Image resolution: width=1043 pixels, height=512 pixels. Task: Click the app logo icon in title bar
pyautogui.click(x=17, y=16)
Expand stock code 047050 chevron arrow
::::::::
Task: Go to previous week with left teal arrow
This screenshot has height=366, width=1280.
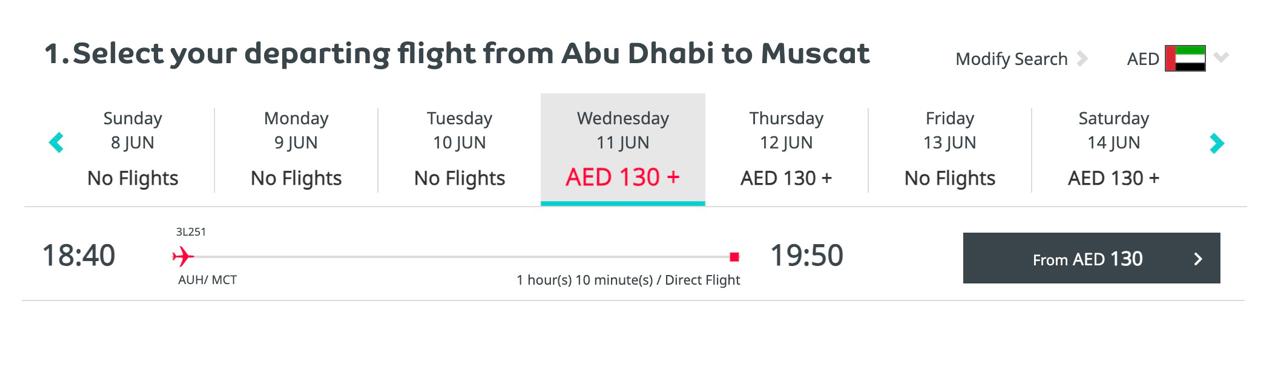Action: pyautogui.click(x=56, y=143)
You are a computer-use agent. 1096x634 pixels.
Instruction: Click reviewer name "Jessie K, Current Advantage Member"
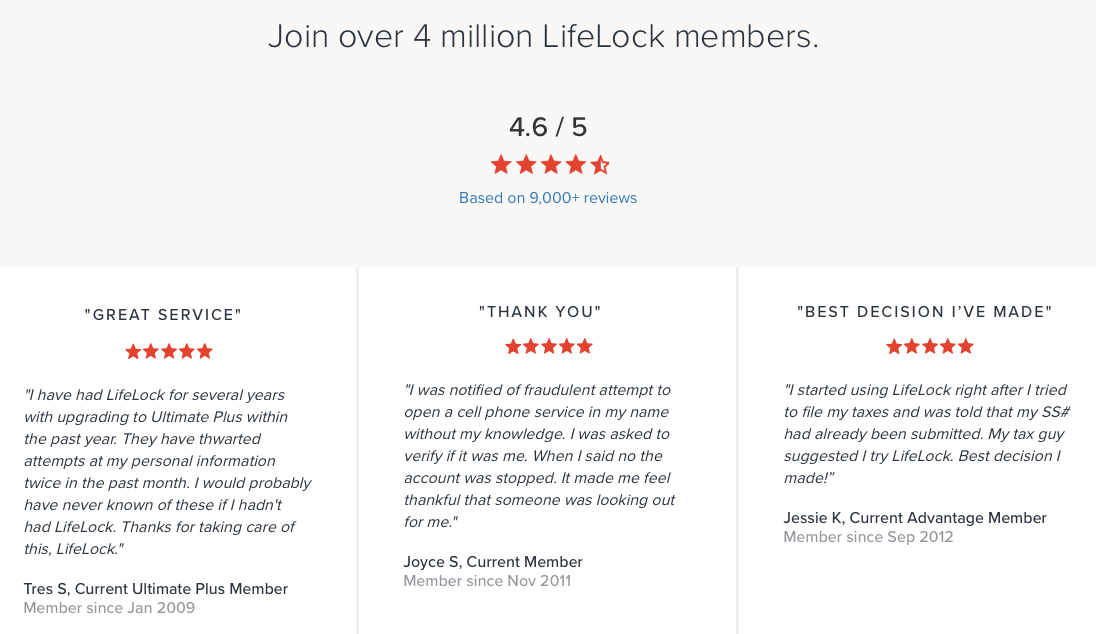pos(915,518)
::::::::
## [Stated task]
Please reproduce the listing word for word, starting with the line containing "Image resolution: width=1043" and going on through the line containing "Expand stock code 047050 chevron arrow". Include nothing beyond those lines.

## [Output for this task]
Image resolution: width=1043 pixels, height=512 pixels. Task: Click the app logo icon in title bar
pyautogui.click(x=17, y=16)
Expand stock code 047050 chevron arrow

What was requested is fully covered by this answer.